So ähnlich könnte man das Buch in einem Satz beschreiben. Die Autorin hat in dreizehn Kapiteln die wichtigsten Grundlagen zur Magie erklärt und vor allem, warum es absoluter Unsinn ist, nur nach einem Rezept zaubern zu wollen. Denn wer die religiösen Hintergründe vergisst, kann gleich das Ganze vergessen.
Sie beginnt mit dem Einstieg in die Magie und erklärt auch, was Energie ist, wie man zur Göttin wird, wie gerade Frauen ihre Angst vor dem gehörnten Gott verlieren können, wie man richtig die Divinnation gebraucht (wobei sie hier keine allgemeingültige Deutungen gibt, sondern eher, wie man sich der Divination nähert, wie man ihr dankt und so weiter) und rupft sogar die sogenannte Dreifache Regel auseinander. Spätestens da hatte sie meinen vollen Respekt, da mir die Dreieregel, so wie ich sie kennengelernt hatte, immer ein wenig suspekt war. Sie hat dieses Gefühl endlich in Worte fassen können.
Zu jedem Kapitel gibt sie Übungen und Aufgaben, wie man sich gerade diesem Thema nähern kann, wobei sie hier klar zwischen AnfängerIn und Fortgeschrittene unterscheidet, da beide ja unterschiedliche Kenntnisse haben. Was mich aber ein wenig aufmerksam machen lässt ist die Frage, wann ist für sie jemand noch AnfängerIn und ab wann ist man einE Fortgeschrittene. Denn ich kenne viele Hexen, die sich gerne mal selbst überschätzen. Daher hätte sie gerade für die einen Hinweis geben können, ab wann man das machen sollte.
Besonders schön ist hier, dass die Autorin Tipps gibt, wie man den Glauben mit der Magie vereinigen kann. Gut, jetzt werden einige sagen, wer das nicht weiß, kann das Ganze gleich lassen, doch es gibt immer wieder welche, die gerne Ratschläge suchen und diese nicht in den herkömllichen Büchern finden. Daher finde ich es schon wichtig, dass solche Bücher es erklären.
Warum ich aber dem Buch mal wieder ein Stern weniger geben muss liegt an folgendem:
Die Autorin erklärte, dass man erst weiterlesen soll, wenn man die Übungen absolviert hat. Nun, dann musste es fast kommen, dass es eine Übung gibt, deren Ende erst ein Kapitel später erklärt wurde. Nun, ich stelle mir gerade vor, man sitzt im magischen Kreis und weiß nicht, wie man ihn auflösen soll, weil das erst später kommt. Schon lustig in meinen Augen, sorry.

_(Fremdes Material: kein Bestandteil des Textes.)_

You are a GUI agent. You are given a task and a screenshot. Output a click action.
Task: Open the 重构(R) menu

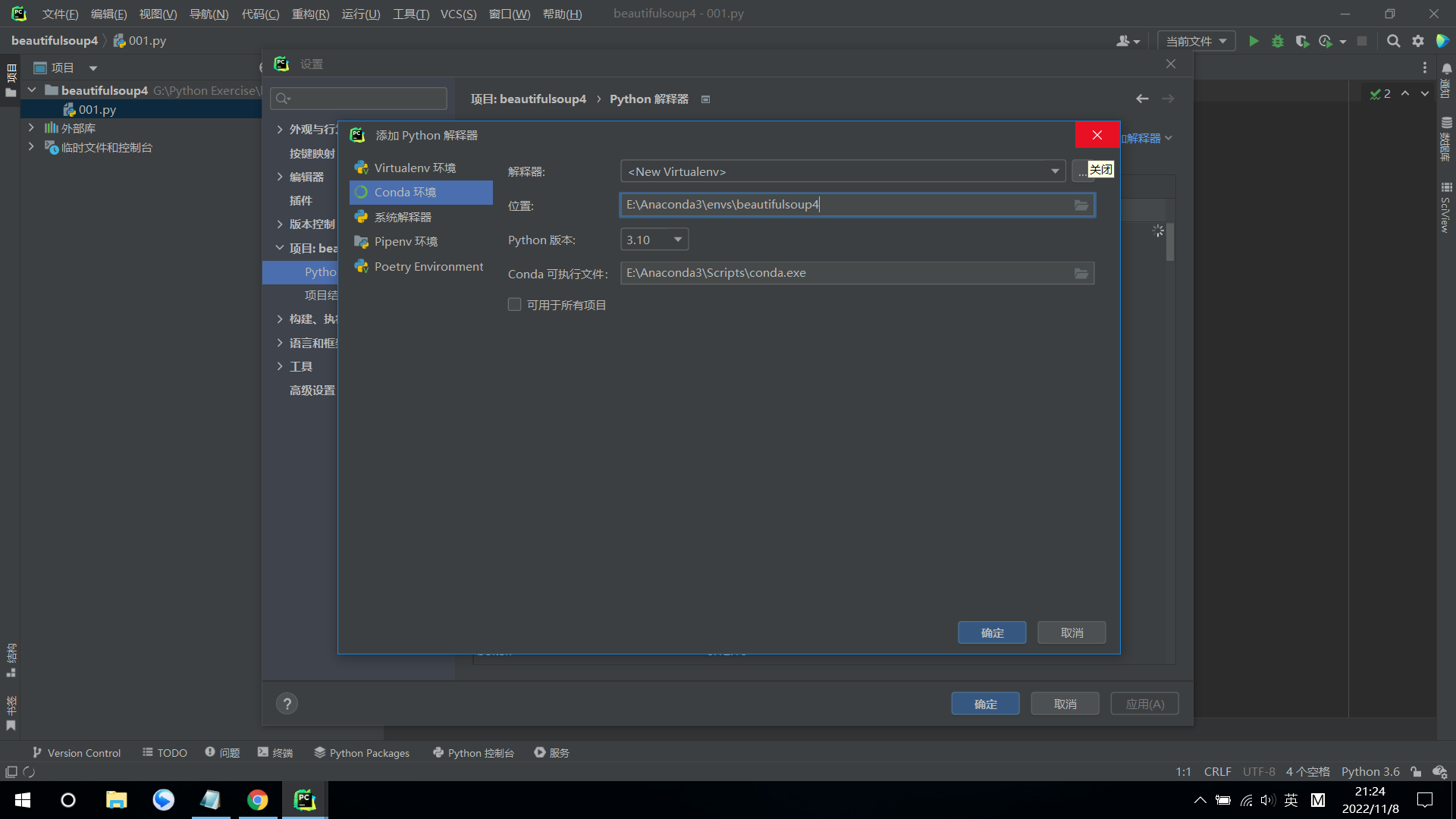pos(310,14)
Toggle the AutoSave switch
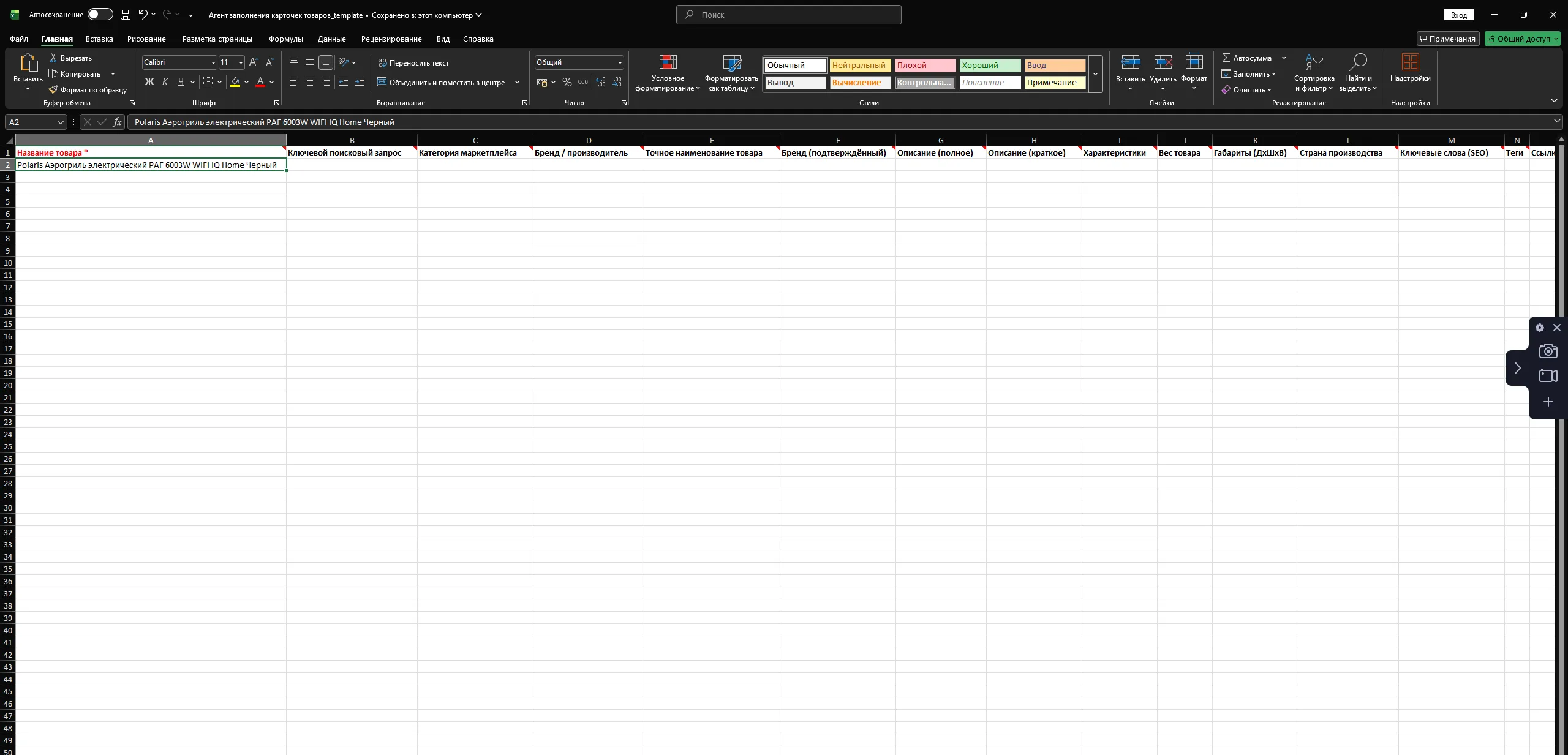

Sonst kann ich das Buch nur jeder Junghexe empfehlen, da es sehr gut ist. Denn hier werden die wichtigen Grundlagen erklärt und vor allem, es lehrt auch zum selbstdenken und stempelt die Nicht-Wiccas ab und gibt daher Tipps, wie man als Alleinpraktizierende Hexe arbeiten kann (was meines Erachtens sehr wichtig ist).
Hut ab also vor diesem Buch und ich kann es nur empfehlen.